All pictures are to be omitted while the lines starting at the line with "Open the View dropdown chevron in toolbar" and ending at the line with "the RedGateDemos repository" in the material below are retyped exactly, both ends included.

---------- Data extracts

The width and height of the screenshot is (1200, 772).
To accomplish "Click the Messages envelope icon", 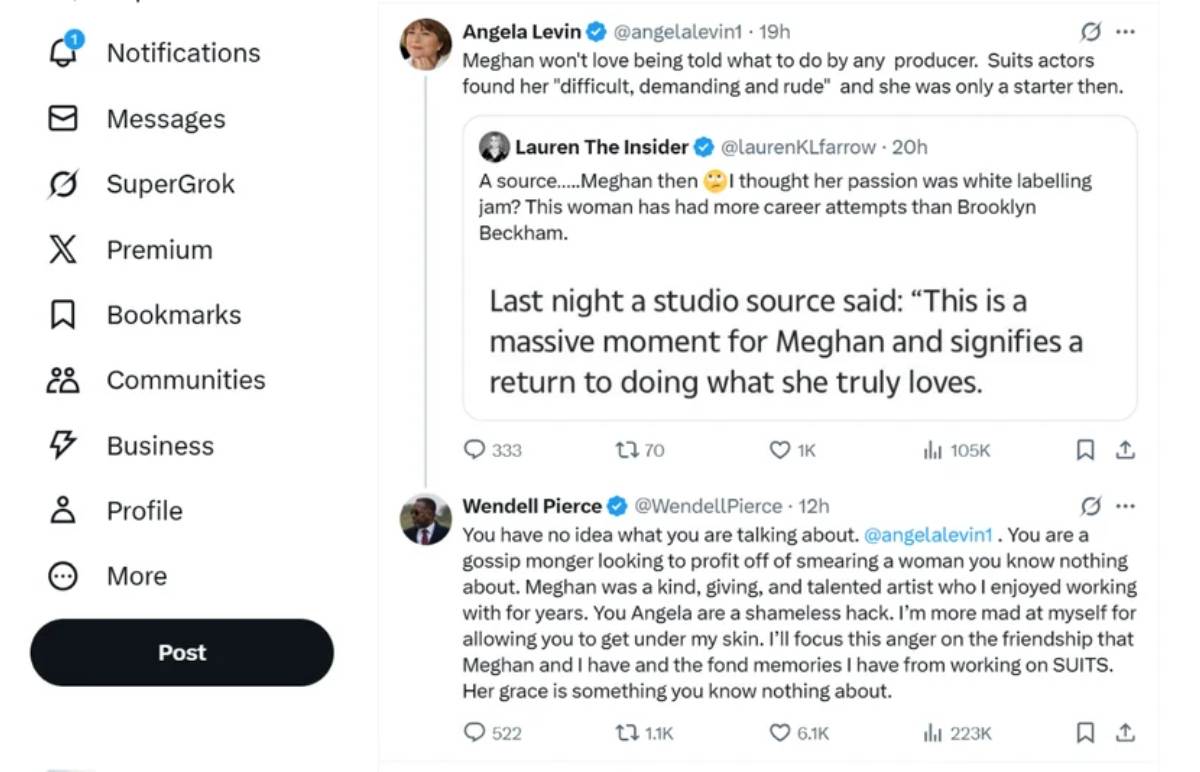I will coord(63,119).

--------------------
---------- Data extracts

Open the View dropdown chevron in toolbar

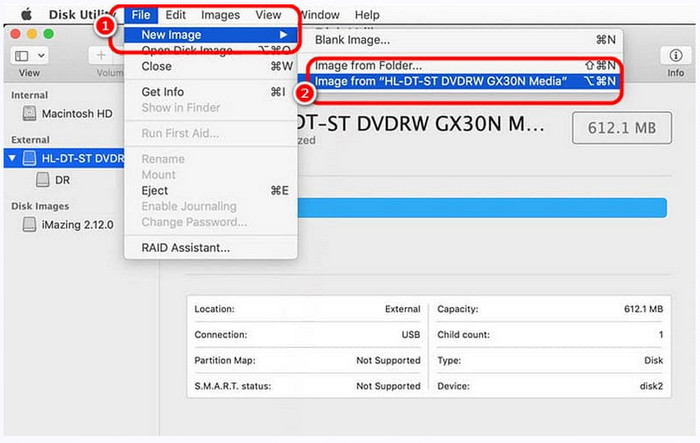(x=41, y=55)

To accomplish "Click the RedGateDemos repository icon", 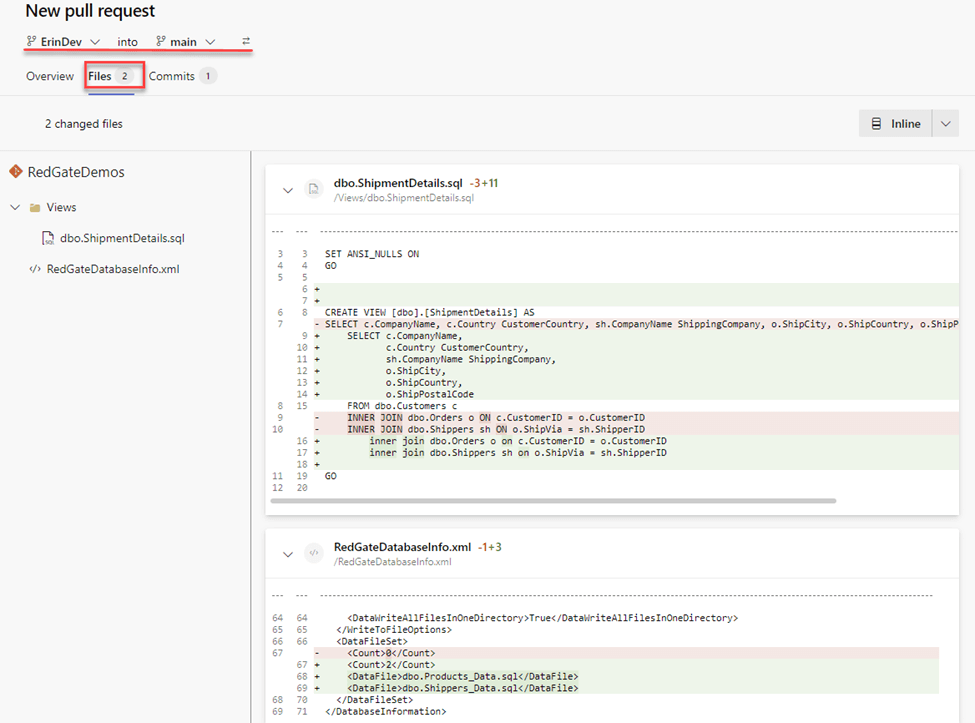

--------------------

_Result for this task_:
Open the View dropdown chevron in toolbar

(x=41, y=55)

To accomplish "Click the RedGateDemos repository icon", 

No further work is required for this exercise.